Diasporanın Yunan asıllı bir kelime olup ''toprağa saçılan tohum'' demek olduğunu, bugün Türkiye'nin yurt dışına saçılmış 7 milyona yakın vatandaşı, bir nevi 7 milyon elçisi bulunduğunu ifade eden Bağış, konuşmasını şöyle sürdürdü:

''Bazı diasporalar toprağa zehir saçmak için çabalasa da Türk diasporası, ülkesi gibi dünya coğrafyasına barış tohumları saçmaya devam edecektir. Türk diasporasının oluşabilmesi ve daha da güçlenmesi için en önemli gücümüz AB sürecidir. AB üreci olmaksızın Türk diasporası diye bir şeyden bahsetmek çok zor olurdu. AB süreci bizim aynı zamanda en büyük lobi gücümüz. Biz bu sürece bağlı kaldıkça dışarıda ileri demokrasi kararlılığımız konusundaki inanç da pekişiyor. Bizim bu güvenimiz Avrupa ülkelerinde yaşayan vatandaşlarımıza da aynı şekilde özgüven veriyor.

Gurbetçilerimiz haklarını kovalıyor ve artık seçimlerde daha belirleyici olmaya başlıyor. Bugün artık Türk kökenli bakanlar, hatta siyasi parti başkanları, milletvekilleri bizi o ülkelerin parlamentolarında savunuyorlar. Özellikle vize konusunda vatandaşlarımızın mahkeme yoluna giderek haklarını aramaları da bu özgüvenin bir neticesidir. Dünya çapında başarılara imza atan iş adamlarımızı, sporcularımızı, sanatçılarımızı gördükçe artık bunları normal karşılıyoruz. Artık parlamentolardaki sözde Ermeni soykırımı tasarılarını biz değil, bizzat o tasarının ortaya atıldığı ülkenin siyasetçileri kendiliğinden engelliyor.

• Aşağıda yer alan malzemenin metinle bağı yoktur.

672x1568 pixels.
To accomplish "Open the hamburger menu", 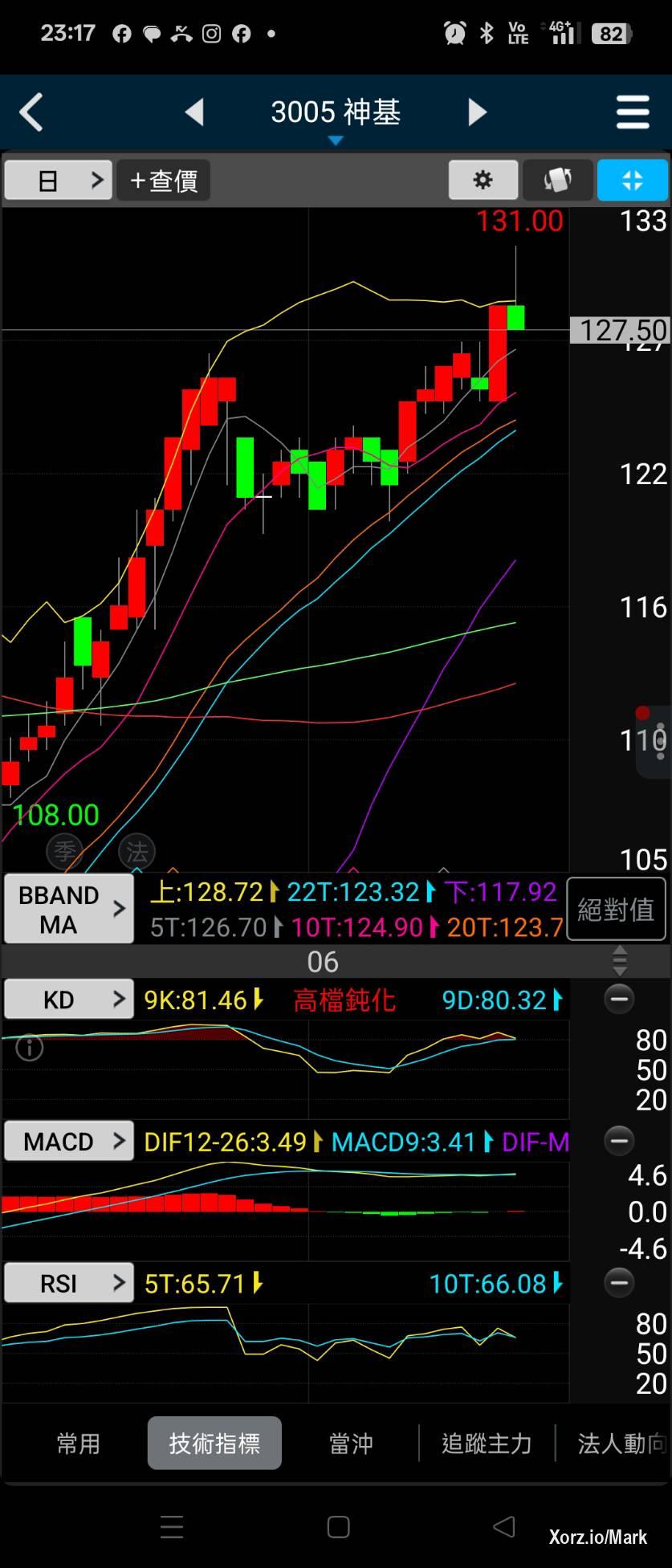I will (x=632, y=112).
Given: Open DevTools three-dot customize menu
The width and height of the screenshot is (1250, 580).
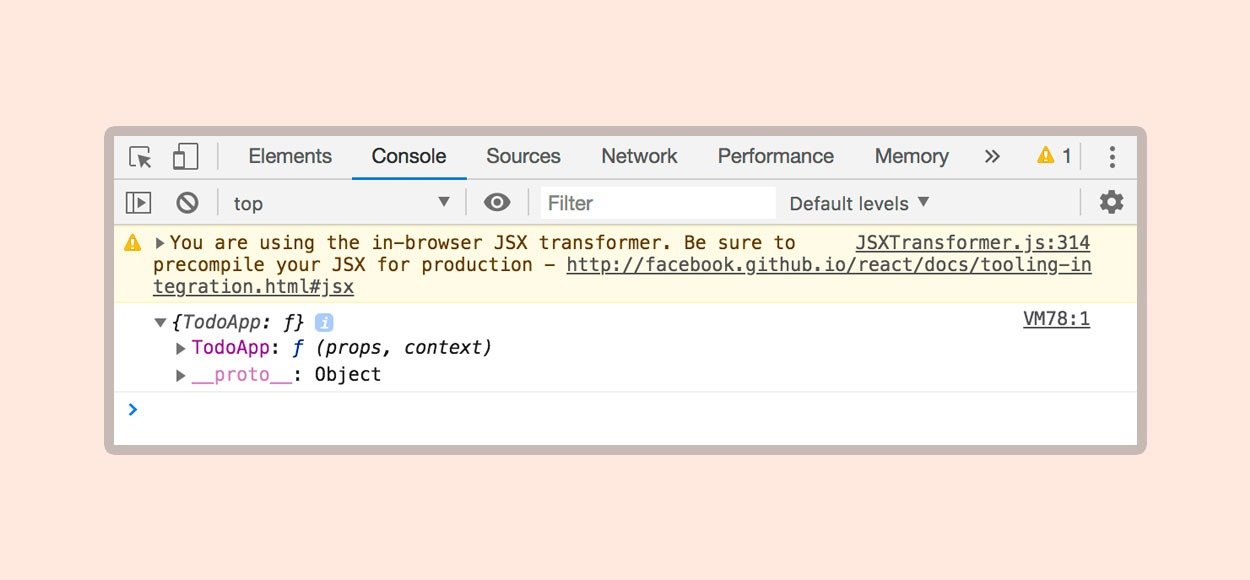Looking at the screenshot, I should (1111, 157).
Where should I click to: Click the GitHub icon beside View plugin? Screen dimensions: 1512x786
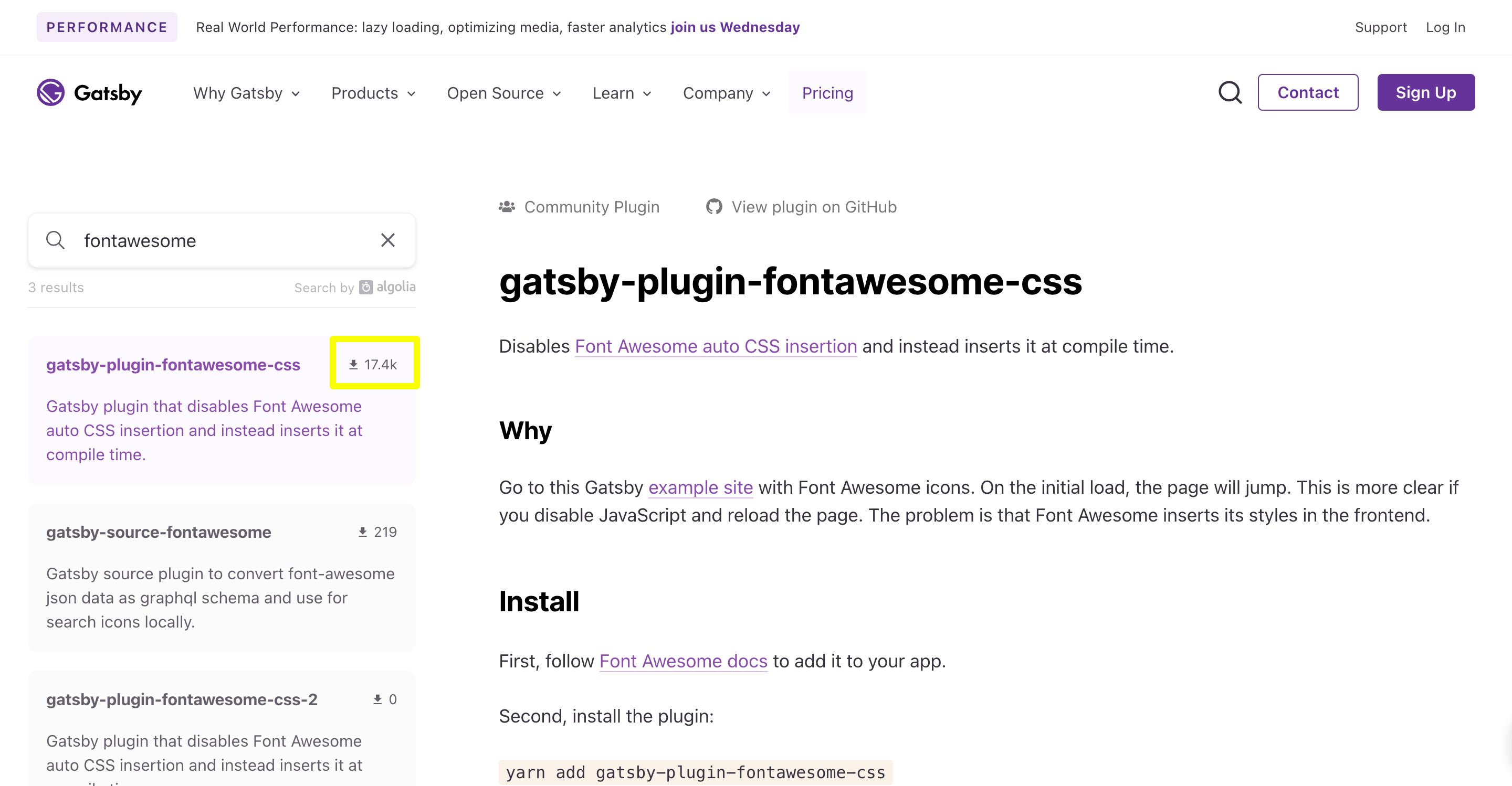point(714,207)
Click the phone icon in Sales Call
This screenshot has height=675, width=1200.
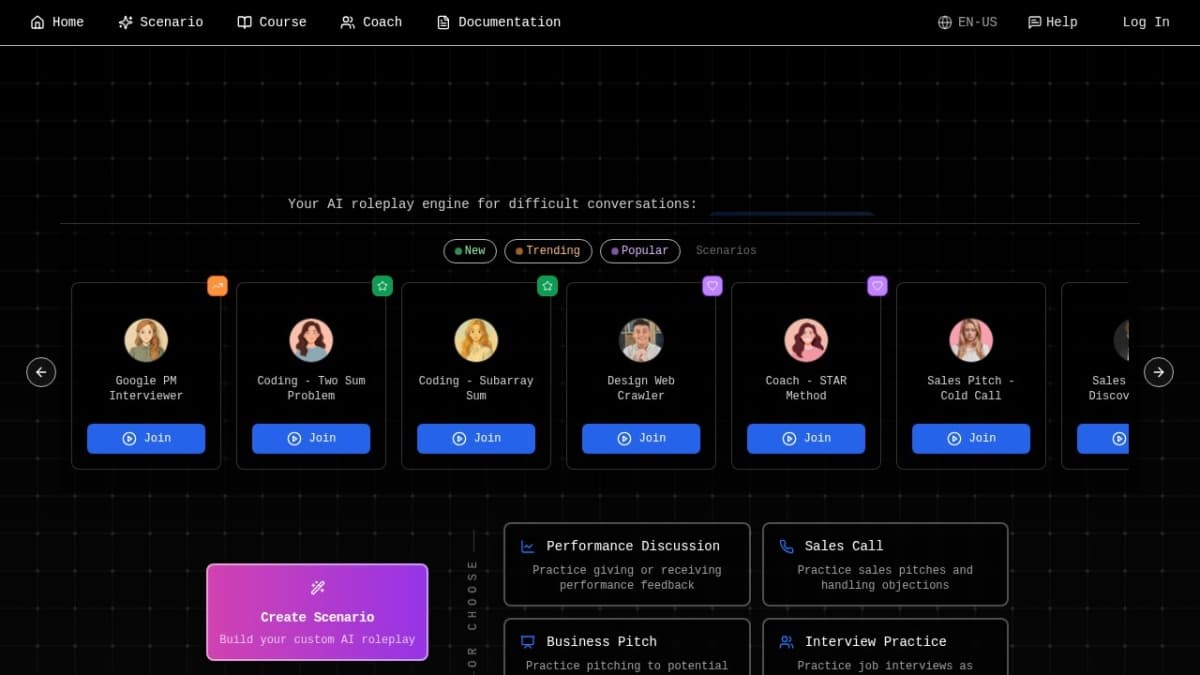[x=786, y=546]
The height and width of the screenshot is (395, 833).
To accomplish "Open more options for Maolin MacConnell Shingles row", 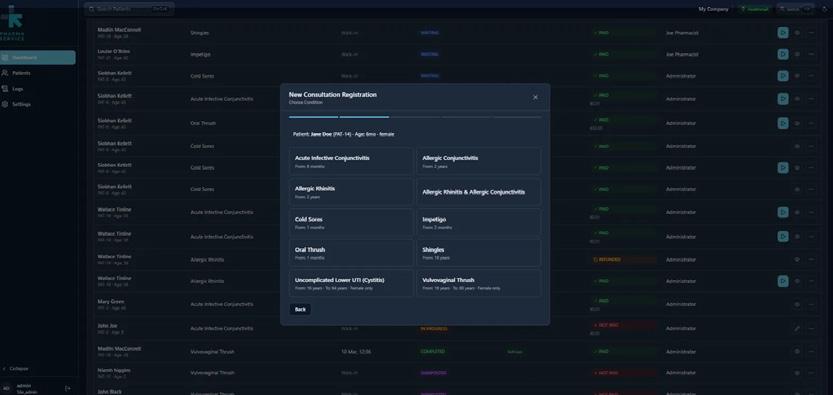I will point(811,33).
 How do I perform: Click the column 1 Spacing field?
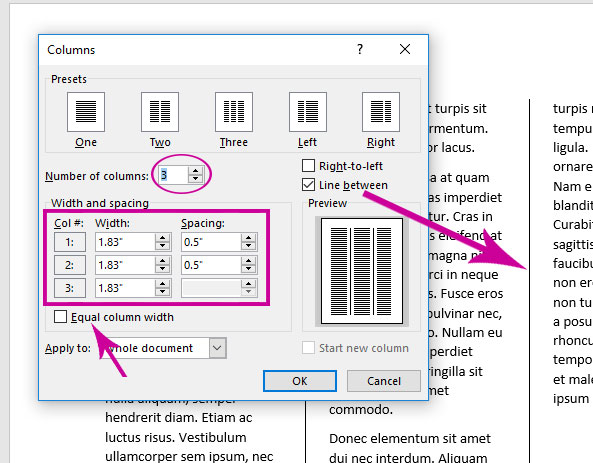211,242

Avrupa ülkelerinin üniversitelerinde Türkiye'nin kurucu lideri için saygı duruşunda bulunuluyor. AB bizzat kendisi gelip 'biz Türkiye ile pozitif gündem başlatmak istiyoruz' diyor.''

-''AB sürecinde önümüzdeki en büyük engel önyargılar''-

Egemen Bağış, AB sürecinde önümüzdeki en önemli engelin önyargılar olduğuna işaret ederken, bunları kırmanın yolunun da kalpleri ve zihinleri kazanmaktan geçtiğini, kalpleri ve zihinleri kazanmak, ülke çıkarlarını korumak için Türk diasporasının gerçek potansiyelini harekete geçirmek gerektiğini söyledi.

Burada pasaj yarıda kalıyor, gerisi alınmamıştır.